Ambiente 2.0

7 ottobre 2013

Tutti parlano di ambiente e sanno assegnare responsabilità e tracciare prospettive, con tutta la varietà dal miracoloso al catastrofico. Ascoltando la divulgazione di massa e chiedendo all’uomo della strada sembrerebbe che la sostanza del problema sia nel riscaldamento globale con colpa esclusiva dell’anidride carbonica; aggiungendo, al massimo, i rifiuti. Cercando di approfondire emerge una certa confusione: un unico calderone con dissesto idrogeologico e polveri sottili, energie nucleari ed eoliche, anidride carbonica e idrogeno, inquinamento delle acque e dell’aria, buco dell’ozono e raccolta differenziata, e chi più ne ha più ne metta.

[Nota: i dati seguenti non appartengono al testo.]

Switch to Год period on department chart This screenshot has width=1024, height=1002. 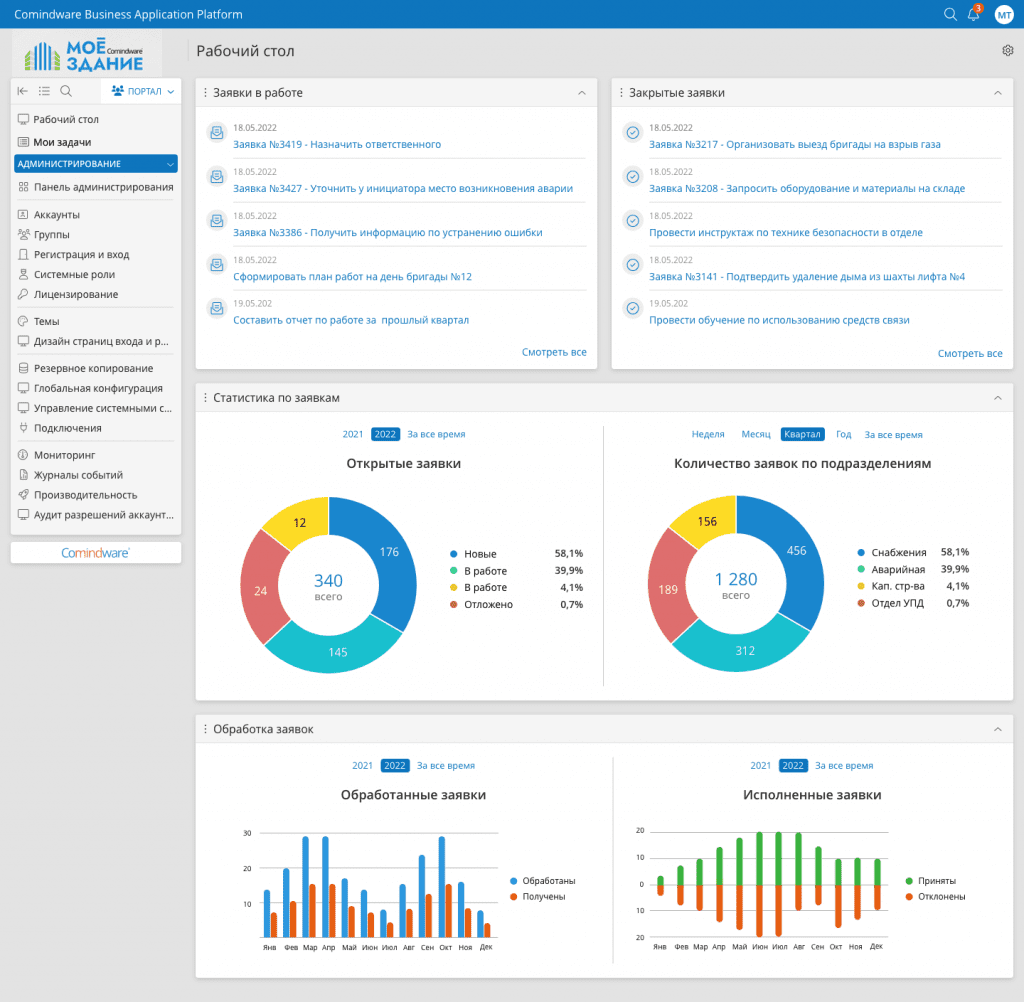click(843, 434)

In realtà negli ultimi decenni vari organismi hanno tentato di mettere insieme le conoscenze e tracciare scenari condivisi da utilizzare poi per indirizzare le scelte future. Il quadro più esauriente distingue a tutt’oggi 9 problematiche: in primis la perdita di biodiversità e l’alterazione dei cicli di azoto e fosforo, poiché l’incidenza umana è stata ben superiore anche alle più generose stime, cioè la situazione è fortemente compromessa. Seguono lo scriteriato utilizzo dei suoli e il cambiamento climatico legato al riscaldamento globale; poi l’acidificazione degli oceani, l’eccessivo prelievo di acque dolci e la riduzione dell’ozono nella stratosfera, tutti a ridosso del limite di tolleranza massima. Completano il quadro l’inquinamento dovuto all’aerosol atmosferico e l’inquinamento chimico globale, per i quali saranno necessari ulteriori studi rigorosi per stabilire limiti oggettivi.

Per ognuno dei problemi sono state individuate almeno auspicabili strategie di massima, applicabili sia nella determinazione di direttive generali che nella pianificazione locale. In altre parole, esiste un sapere da cui partire; negarlo è disonestà intellettuale.